Transit follows the story of Darya, over a decade, as she experiences the trauma of war, estrangement from her British father and the brutal loss of her Iranian mother. It’s a politically and culturally interesting backdrop, as she transitions from England in the late 70s, to a revolutionary Iran, on the precipice of war and huge change.
Sound effects, music and multimedia evoke atmosphere well, creating a bigger picture and farther reaching imagery than can necessarily be achieved by two actors alone on stage. The welcome party Darya and her mother receive on arrival in Iran feels particularly real. But the pièce de résistance comes in the recreation of an air strike, with the Traverse’s Studio 2 blacked out and sounds of explosions shaking the room, it is an immersive and haunting experience. Multimedia plays an integral role, a high screen relates subtitles of the dialogue and events as they unfold, requiring the actors to remain flawlessly word perfect and true to the script throughout, which they are. One of the benefits of the screen is that the audience can also read and better understand references which otherwise may be slightly lost and so it becomes somewhat of a culturally educational experience also.

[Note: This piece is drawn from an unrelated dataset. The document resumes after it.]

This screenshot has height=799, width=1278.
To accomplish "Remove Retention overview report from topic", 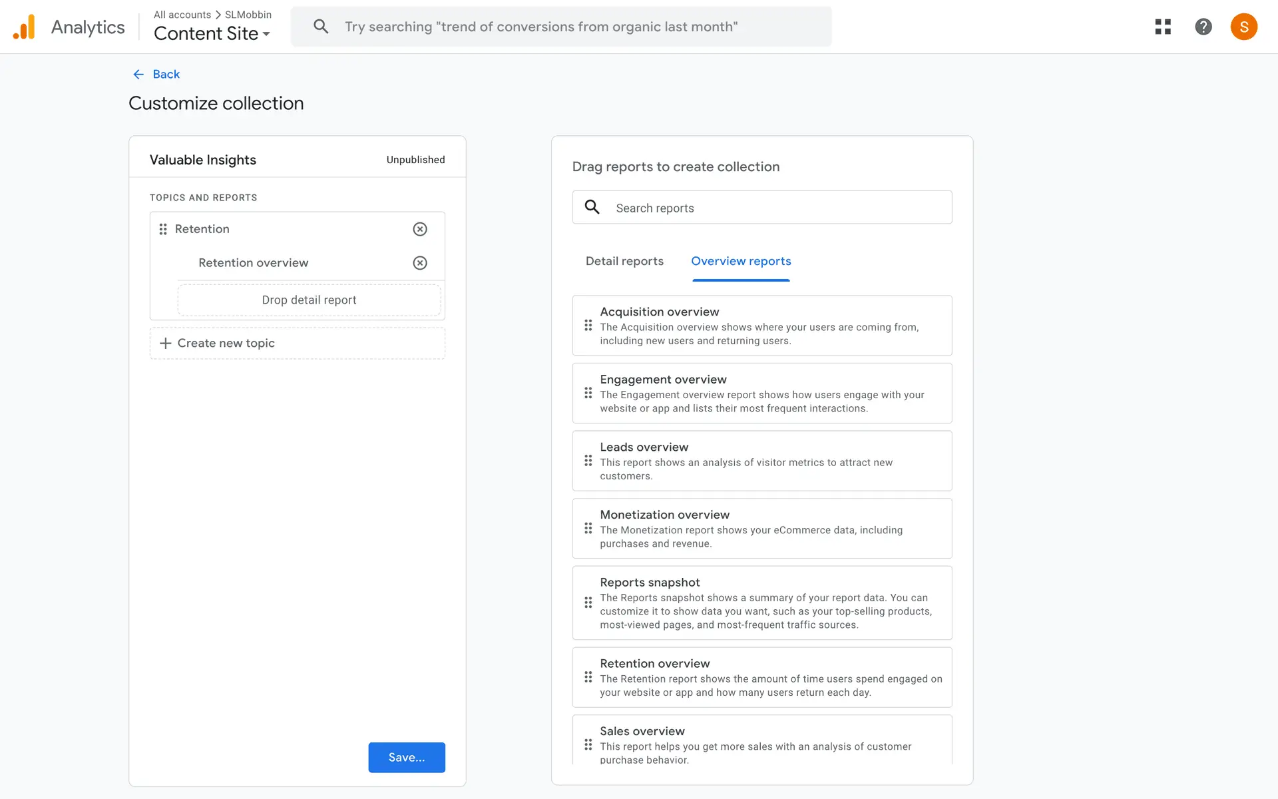I will tap(419, 263).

The pace throughout is quite slow and runs the risk of losing our attention and interest. It is a thoughtful piece, but nevertheless needs more movement, using the slowing of pace for effect, rather than as the set rhythm. It isn’t only the pace that lacks light and shade, the performances seem to stay on the same few notes and Darya’s portrayal often feels like a theatrical presentation, rather than genuinely anguished and passionate. However, she does hold the character and steer the action well with strong stagecraft.
Although the issues explored in Transit are relevant and gripping and the content has a great deal of potential, in terms of theatre, it doesn’t feel particularly ground-breaking, experimental or exciting. Nevertheless, there are good moments and it is slick in its presentation.